In her ruling, the judge agreed with the argument that the only pressing issue was the lack of access to education pending a final determination of whether the boys, identified at K.J. and C.S., belong in Henry County schools.
Jacopa Johnson, the boys’ mother filed suit in federal court Sept. 7, alleging the school system violated her sons’ rights to an education after the system disenrolled them through a series of mistakes, and it would not allow them to re-enroll.
The boys have been going to school in Henry County since 2014. The system disenrolled them Aug. 17, and the two have been out of classes since. The older boy was an A student, the original suit says.
A spokesman for the Henry County schools said the issue is in court, and the schools cannot comment about it.

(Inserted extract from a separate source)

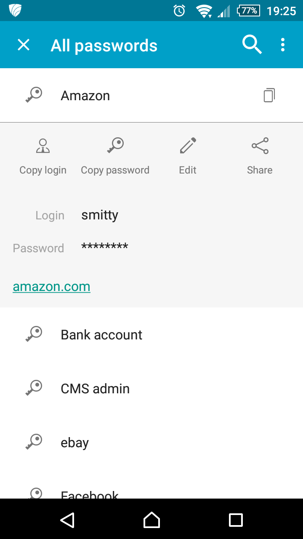303x539 pixels.
Task: Copy the Amazon login username
Action: pos(43,156)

Johnson and her husband suffered a series of financial setbacks, including losing their home and having complicating medical problems. They lived with family and friends in different locations, including outside of Henry County, while Johnson searched for a new job, the suit says.
Based on the address given in the residency affidavits, K.J. and C.S. both began school on July 30 -- K.J. at West Lake Elementary School and C.S. at Union Grove High School. The district initiated a residency investigation on Aug. 1 to determine whether the boys in fact resided at the friend’s address.
That investigation concluded on Aug. 13 after a school resource officer with the Henry County Sheriff’s Department interviewed the boys’ grandfather, who lived in Macon and told the officer that the boys slept in his home every night of the week.
As a result, the district sent a letter to Johnson at the grandfather’s Macon address on Aug. 14, informing her that her sons would be disenrolled from their schools effective Aug. 17 because they did not live within Henry County.
The two issues are whether the boys are still considered homeless since the parent has listed a friend’s home in Henry County as their residence and if the address given as their residence is where they actually live.
The court has given Johnson until Oct. 22 to prove her case, but allowed for an extension if needed.